I made croissants for the very first time today, and they were vegan to boot. Admittedly, I have never been too fond of the flaky French crescents or anything very buttery in general, even before becoming vegan, but the occasional croissant suited me fine. Sure, it's fine to indulge in little treats now and then, but a croissant always seemed like the type of thing that just felt fattening, akin to the donuts of my youth, so trying to live with moderation and health consciousness in mind, I typically have little issue with avoiding such things. But something compelled me to make croissants anyway; I think I was drawn in by the challenge of not only the specific process of folding the dough with the fat, etc., but also of successfully adapting a traditionally non-vegan recipe to produce relatively tasty vegan end products. Whatever the reason, I made the things, and I'm pretty sure that even the omnivores in my life will make sure the pastries won't stick around for much longer.
Newly-rolled dough crescents. Better than pre-made? Probably.
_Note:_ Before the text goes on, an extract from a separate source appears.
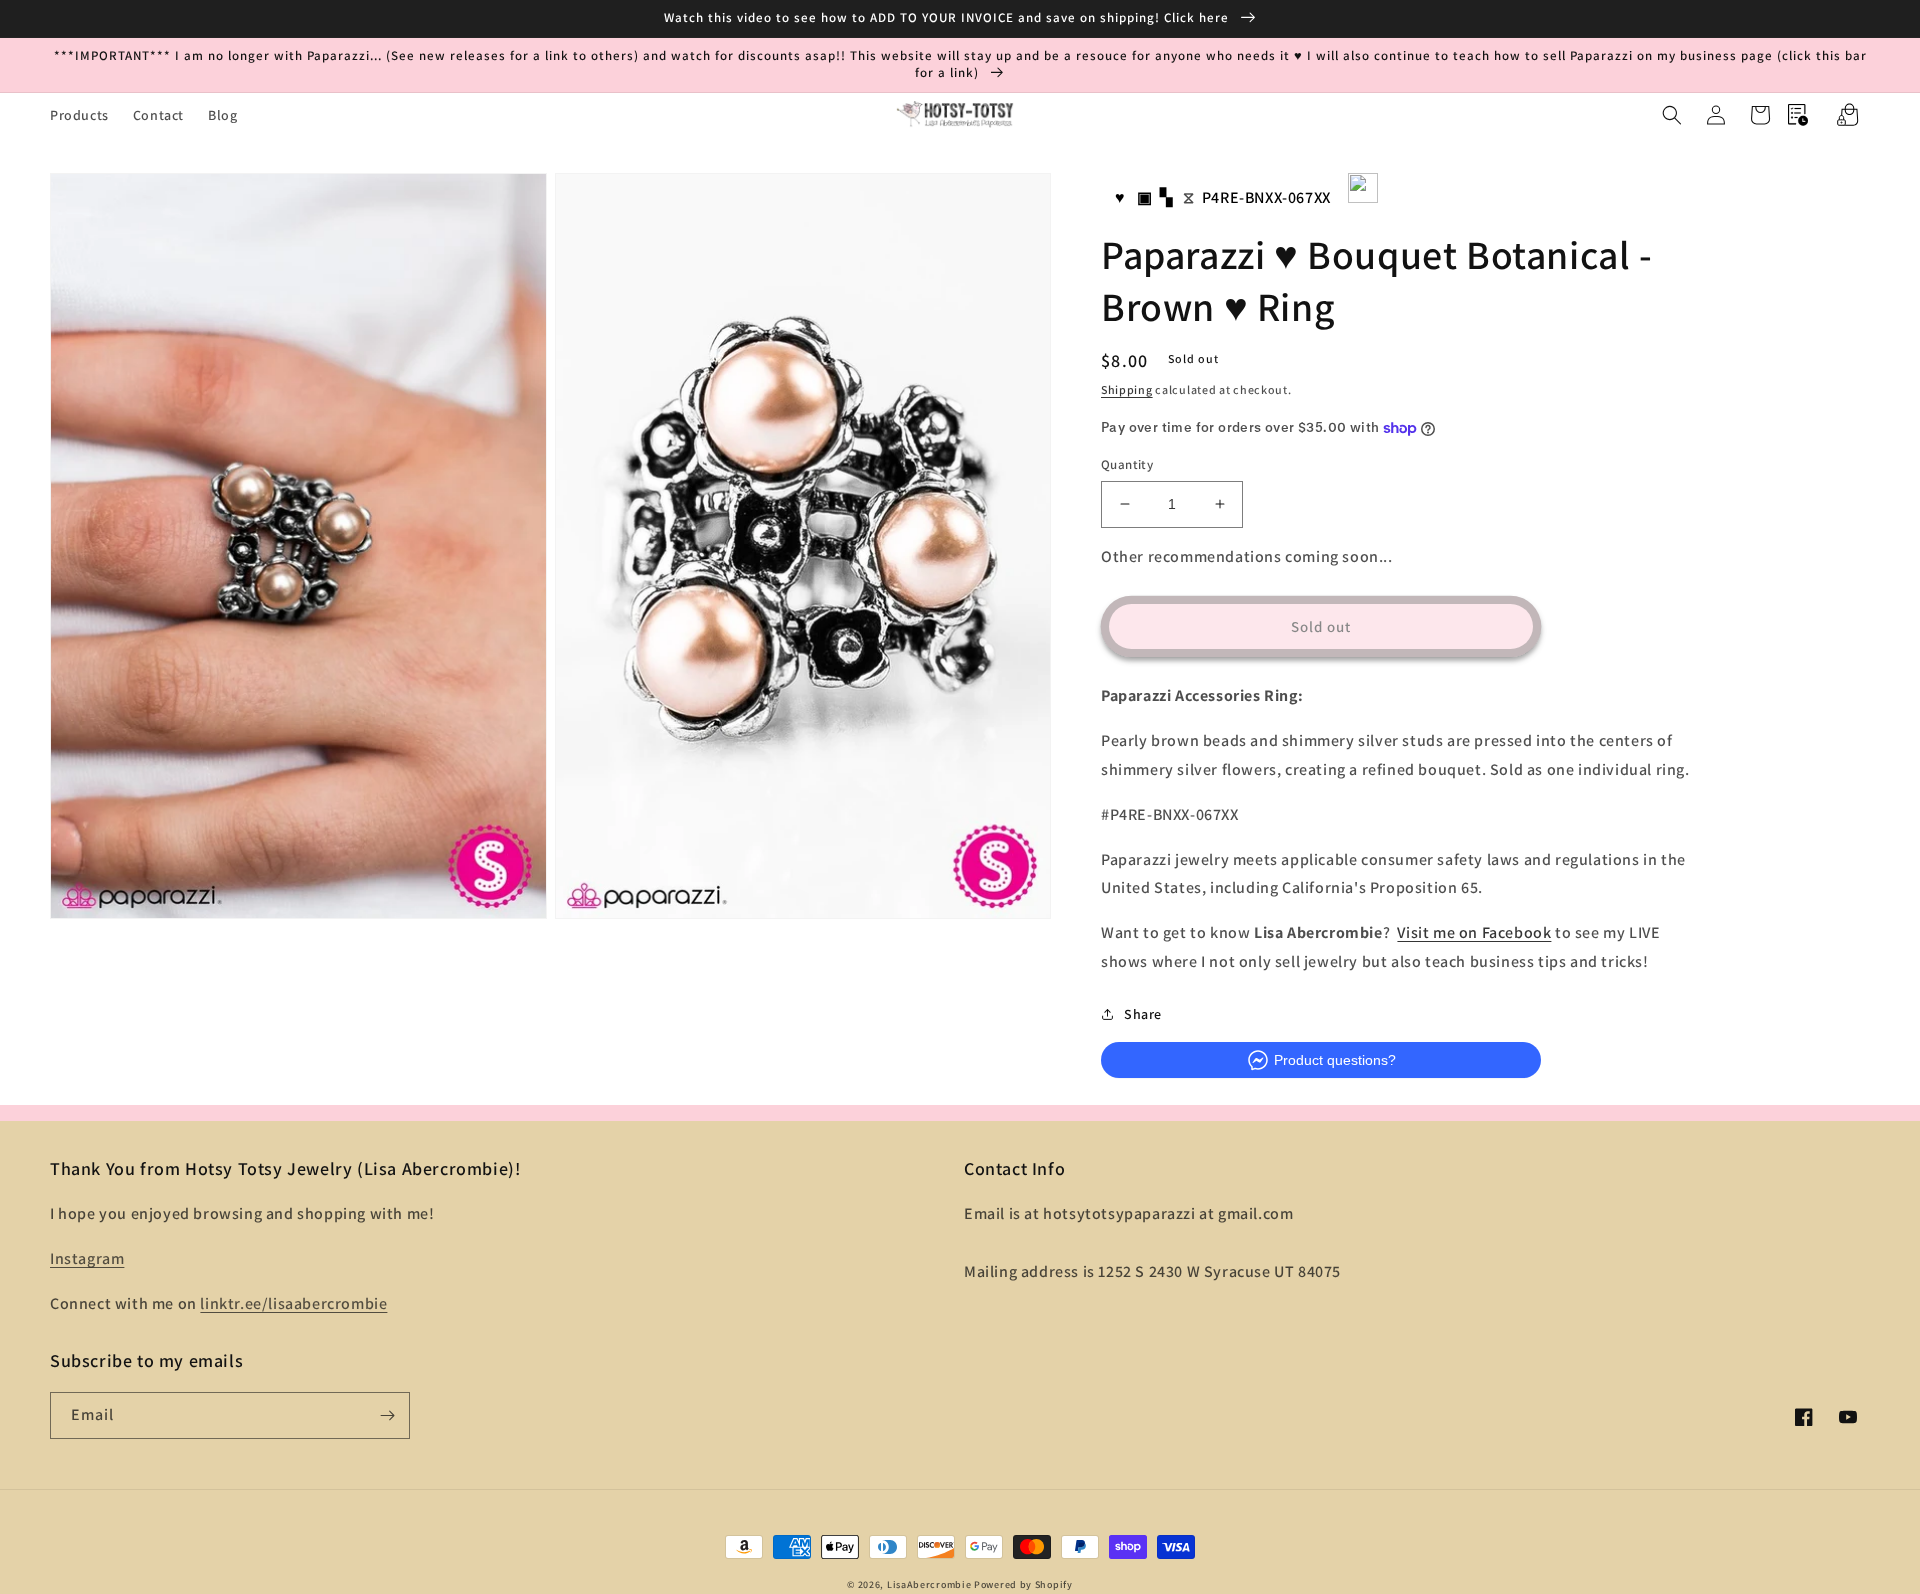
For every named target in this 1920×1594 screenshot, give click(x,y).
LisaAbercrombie (929, 1584)
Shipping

These croissants are about as buttery as they get without the use of actual butter. Earth Balance vegan buttery sticks provide the butter substitute that make the pastry so flaky, although they did turn out a bit greasy as well. I used the croissant recipe from Nick Malgieri's How to Bake, a cookbook among my mother's mighty kitchen arsenal, and was a bit taken aback by the amount of fat required. I actually considered reducing the amount required by the recipe by a half cup, but since I'd never made croissants before, much less using this particular recipe, I followed the amounts precisely and only made alterations in order to "veganize" the dough; as mentioned, vegan buttery sticks replaced the butter, and unsweetened almond milk replaced dairy milk. When preparing to bake the dough, I rolled half of it into plain croissants and they other half into the Almond Croissant variation given by Malgieri. The almond paste used in the latter was a homemade, vegan version, of course. And because I have dough leftover--the recipe for the croissants themselves is written for a half-batch of dough--I may try making Malgieri's Chocolate Croissants. But I should probably stay away from too much pastry for awhile after this fattening kitchen venture.
Plain croissants (foreground) and almond croissants (background).
Almond croissant, on a festive Eiffel Tower plate.